(Instructions to follow) Please copy, exactly and with no pictures, only the lines from the one containing "Given: Click the" through the last line of the records.

⁂

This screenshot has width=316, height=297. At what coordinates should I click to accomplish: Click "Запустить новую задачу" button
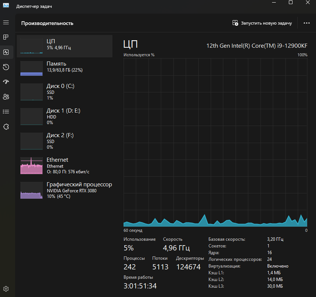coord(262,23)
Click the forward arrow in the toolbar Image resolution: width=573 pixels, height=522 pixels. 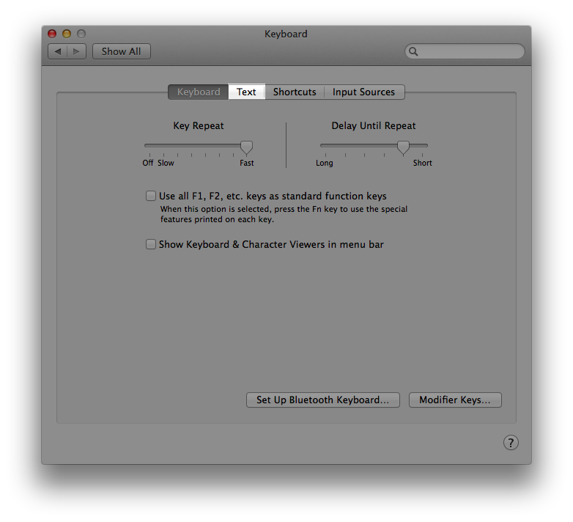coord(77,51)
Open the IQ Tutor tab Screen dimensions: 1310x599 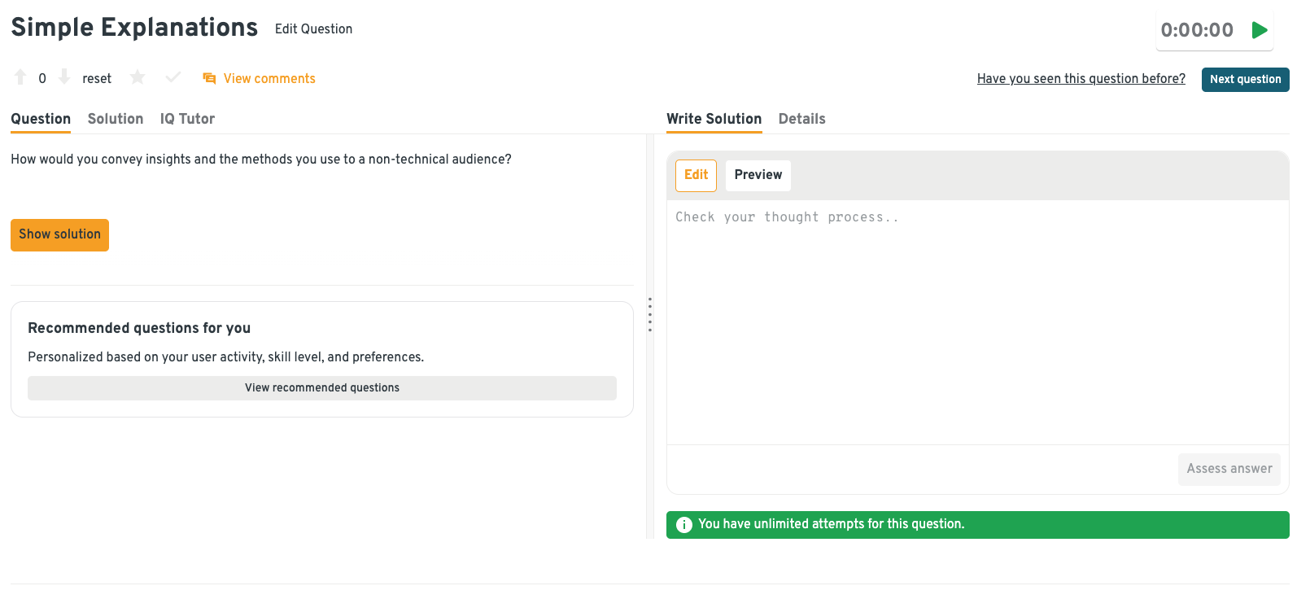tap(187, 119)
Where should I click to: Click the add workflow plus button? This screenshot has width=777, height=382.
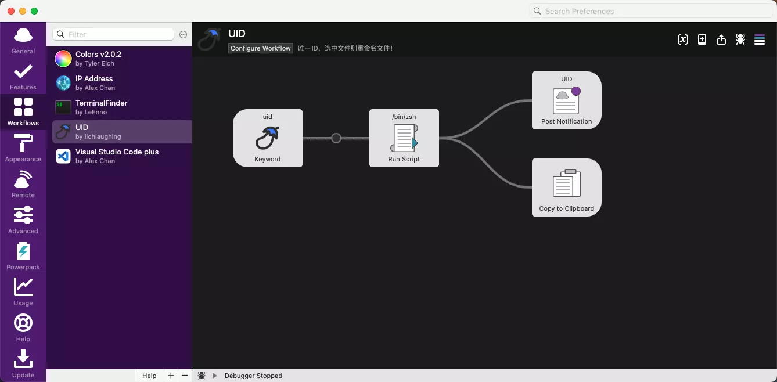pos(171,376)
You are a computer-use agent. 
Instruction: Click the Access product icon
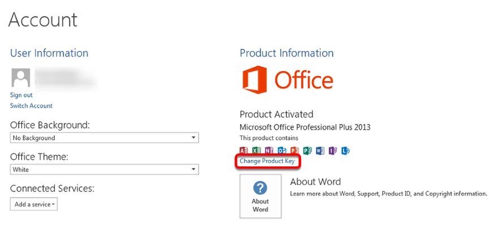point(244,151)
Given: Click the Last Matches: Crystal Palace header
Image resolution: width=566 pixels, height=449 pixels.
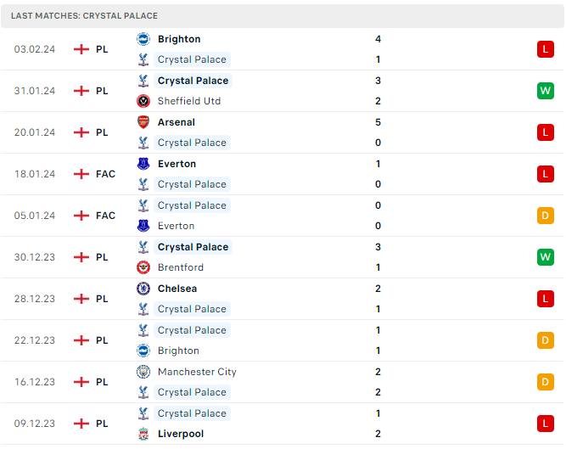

⁂

(Answer section)
Given: Click the Last Matches: Crystal Palace header
Image resolution: width=566 pixels, height=449 pixels.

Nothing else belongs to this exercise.